Chick always told us that this woman was from the Meer family of Batangas, and that her father went on to become an official in the Bureau of Internal Revenue. But in the correspondence surrounding Moody’s death, it turns out the woman was from Leyte. Oscar, on home leave in the States cabled that the death proceedings be delayed until his return. But the reply was that the widow appeared with a certificate of marriage between her, Marie Daylo of Tacloban, and Moody. She showed up at the funeraria, took Moody’s body away; and no one knew where he was buried but a researcher has sent me a photo of a gravestone in Shelbyville, Tennessee, bearing his name. I am guessing that the body was found, retrieved and delivered to the States for subsequent burial there. It is possible, however, that the stone was placed in the cemetery sans the human remains which might remain somewhere in the Philippines!
Oscar was fit to be tied. He had forbidden young Chick to visit Moody, but Chick snuck over there often and said he liked the woman. In the American community, poor Moody was considered a “squaw man,” and was somewhat ostracized.
What Mr. Gleeck, and everybody else (including Chick’s own wife and sons!) knew was that Chick had gone out to Manila in 1921 and gotten a job as one of Governor General Leonard Wood’s secretaries. This is true, but he had been out earlier, had returned to his family in Chattanooga, Tennessee, finished high school there and took on all kinds of employment until he got restless as an adventuresome 21-year old.
His employment after high school, where he excelled in typing and shorthand, as well as Spanish, included a stint with the DuPont Company in Delaware as a master stenographer. It was there that he somehow acquired a tattoo of an eagle whose wingspan covered his whole chest, left to right, and in whose talons were the flags of eight countries. It was said to have cost “less than a decent breakfast.” When the Japanese were chasing him throughout the Philippines in WWII, he had to keep his shirt on at all times.
He and a pal, Charles Strom (of California), worked their way out to the Philippines on a freighter in 1921. In Manila Chick decided to jump ship, but the other Charles stayed aboard and returned to the States. The plan had been to earn enough money on the voyage to pay for college education.
Chick was a particular favorite of Wood’s because “I was not a repeater.” This meant that Chick got down the Governor’s words on the first go-around. He got so that he could perfectly render the Governor’s signature and often was given permission to type letters, sign them and send them off without further ado. He lived in Malacanang Palace where he was pretty much treated as a son by the Woods. It was the Governor who taught Chick how to ride horses.

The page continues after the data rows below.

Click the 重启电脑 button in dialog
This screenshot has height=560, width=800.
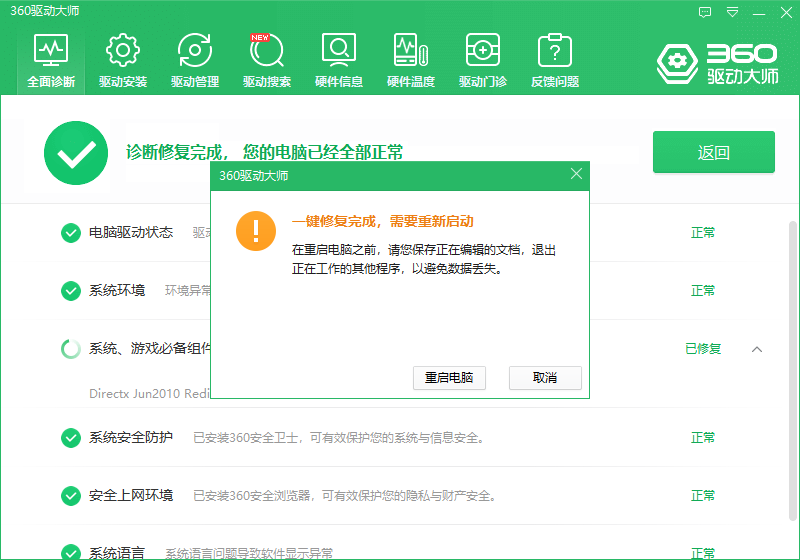click(449, 378)
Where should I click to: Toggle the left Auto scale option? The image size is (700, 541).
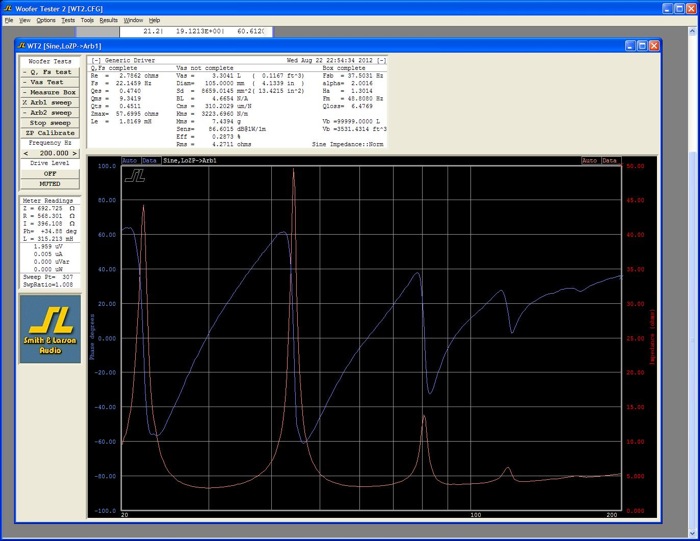[130, 160]
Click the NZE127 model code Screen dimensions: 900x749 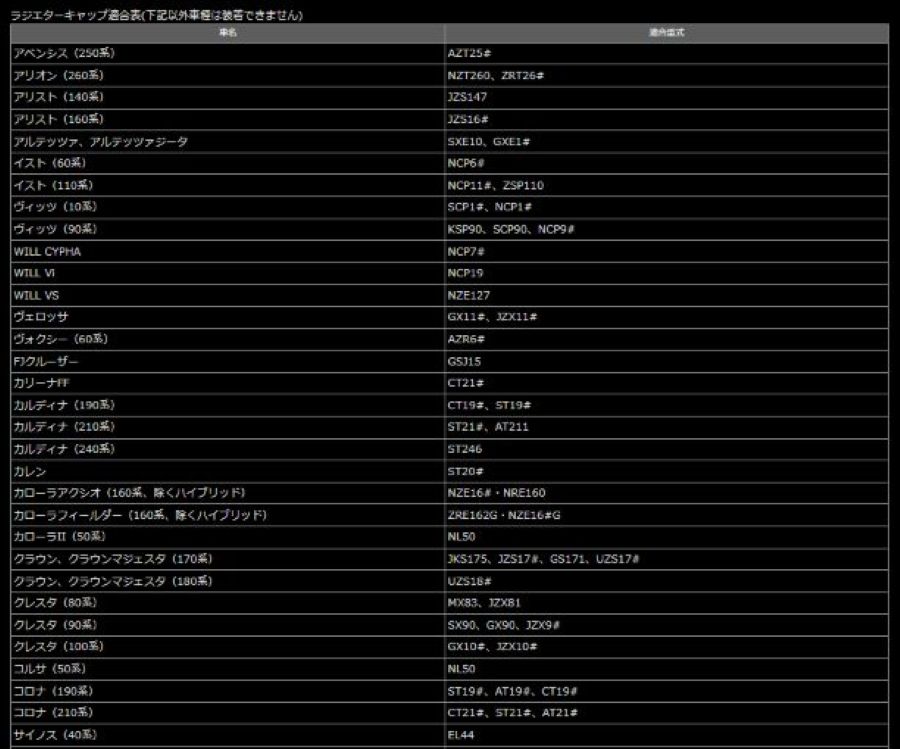coord(469,295)
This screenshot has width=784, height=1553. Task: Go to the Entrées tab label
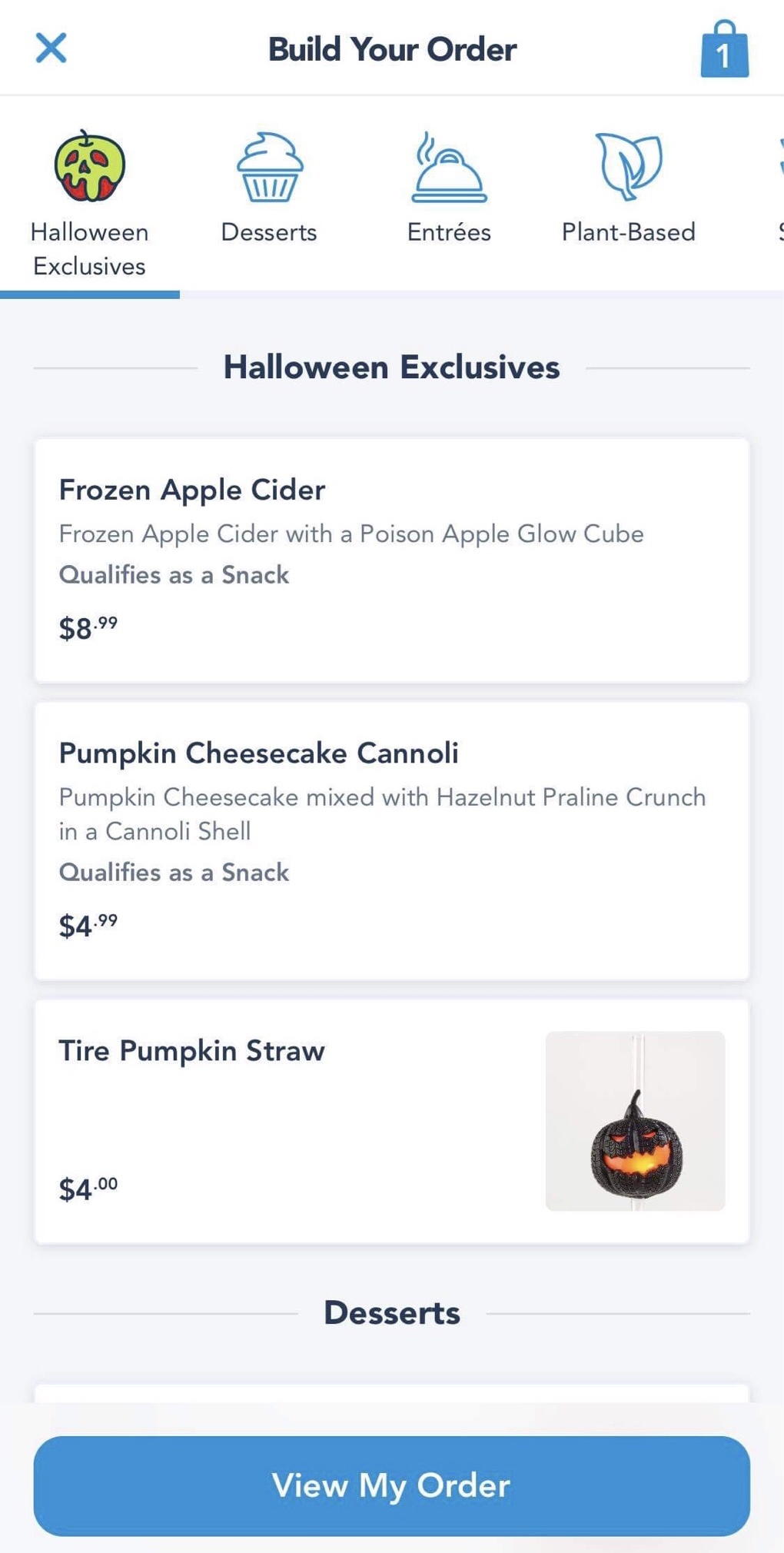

He was never to finish college, as much as he valued education, as he began to take on increasingly important jobs in the private sector upon leaving Wood in 1923. A check of the records on all the campuses of the University of Tennessee does not show him enrolled there at any time. He nearly finished a term at UP where he took night classes in commerce, but we have a letter from him to the University asking for a refund on the incomplete semester. He was off for Zamboanga! His life was picking up steam and there was no stopping him.

* Footnote: Chick Parsons was known to many people in both pre-war and post war Manila as “Uncle Chick.” All the kids in the Pasay neighborhoods where Chick and Katsy were raising their first three boys, Mike, Pete and Pat, called him Uncle Chick. Both Mike and Pete remember complaining to their parents about this and thus got permission to call their dad what everyone else called him. [At the same time, Mom became Katsy.] During WWII he was known to his peers and comrades as EL Chico, but that is a different story.